Wisconsin has been on the winning side of Presidential politics in three-quarters (75 percent) of elections — 30 of 40 races. After being on the winning side of 9 of 10 elections from 1948 to 1984, Wisconsin has cast its vote for the losing candidate in 3 of the last 5 elections.

Overall, Wisconsinites have voted far more times for Republican candidates (24) than Democrats (15), with home-state political legend Robert M. LaFollette carrying the state on the Progressive ticket back in 1924 with 54 percent of the vote.

The state – like much of the Upper Midwest – overwhelmingly voted for Republicans with the introduction of the GOP back in 1856 when John C. Frémont was its nominee. From 1856 through 1984, Republicans won the Badger State in 24 of 33 elections (73 percent), with Democrats winning just 8 times (24 percent).

Republicans have also enjoyed larger average margin of victories (13.9 points) than have Democrats (9.9 points). The Democratic streak of 5 victories in a row from 1988 through 2004 has included 4 wins of less than 5 points each.

Wisconsin’s presidential elections overall have been more competitive than have the neighboring states of Minnesota and Iowa.
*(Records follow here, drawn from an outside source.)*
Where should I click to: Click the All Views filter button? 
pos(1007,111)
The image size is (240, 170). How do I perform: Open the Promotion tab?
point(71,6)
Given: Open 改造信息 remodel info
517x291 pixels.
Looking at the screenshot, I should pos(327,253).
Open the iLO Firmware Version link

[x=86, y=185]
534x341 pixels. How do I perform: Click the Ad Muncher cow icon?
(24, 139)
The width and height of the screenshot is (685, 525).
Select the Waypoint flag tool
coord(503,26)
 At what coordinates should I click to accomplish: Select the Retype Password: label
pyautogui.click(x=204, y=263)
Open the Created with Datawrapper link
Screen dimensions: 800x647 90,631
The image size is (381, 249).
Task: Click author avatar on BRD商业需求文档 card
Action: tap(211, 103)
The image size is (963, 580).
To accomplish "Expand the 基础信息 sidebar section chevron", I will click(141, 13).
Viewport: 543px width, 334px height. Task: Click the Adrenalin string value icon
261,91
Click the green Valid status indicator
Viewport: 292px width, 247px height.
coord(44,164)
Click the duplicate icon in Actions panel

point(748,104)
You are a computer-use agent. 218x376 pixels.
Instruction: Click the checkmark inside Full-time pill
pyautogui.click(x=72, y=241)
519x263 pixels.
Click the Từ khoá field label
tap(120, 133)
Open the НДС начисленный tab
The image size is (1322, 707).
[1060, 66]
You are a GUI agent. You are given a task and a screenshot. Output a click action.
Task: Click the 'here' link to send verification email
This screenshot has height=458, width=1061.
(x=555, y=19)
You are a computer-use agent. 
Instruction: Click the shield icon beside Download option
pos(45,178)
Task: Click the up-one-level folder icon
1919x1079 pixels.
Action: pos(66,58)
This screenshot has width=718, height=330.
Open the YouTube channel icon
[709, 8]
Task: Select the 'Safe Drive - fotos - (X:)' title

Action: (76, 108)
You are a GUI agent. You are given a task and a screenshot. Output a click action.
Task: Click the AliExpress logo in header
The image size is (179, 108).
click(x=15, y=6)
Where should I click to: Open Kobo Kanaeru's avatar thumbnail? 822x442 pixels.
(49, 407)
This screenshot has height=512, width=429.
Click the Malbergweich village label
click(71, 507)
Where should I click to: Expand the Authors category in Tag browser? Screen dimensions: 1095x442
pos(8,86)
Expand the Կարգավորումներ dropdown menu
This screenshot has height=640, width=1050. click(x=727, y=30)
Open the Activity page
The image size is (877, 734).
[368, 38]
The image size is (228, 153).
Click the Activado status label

In Wisconsin, the average margin of victory across 40 elections has been 12.4 points, compared to 14.2 points in Iowa and 16.4 points in Minnesota.

Approximately 20.77 million votes (48.0 percent) have been cast in Wisconsin for Republican presidential nominees, compared to 19.88 million (45.9 percent) for Democrats and 2.65 million for third parties (6.1 percent).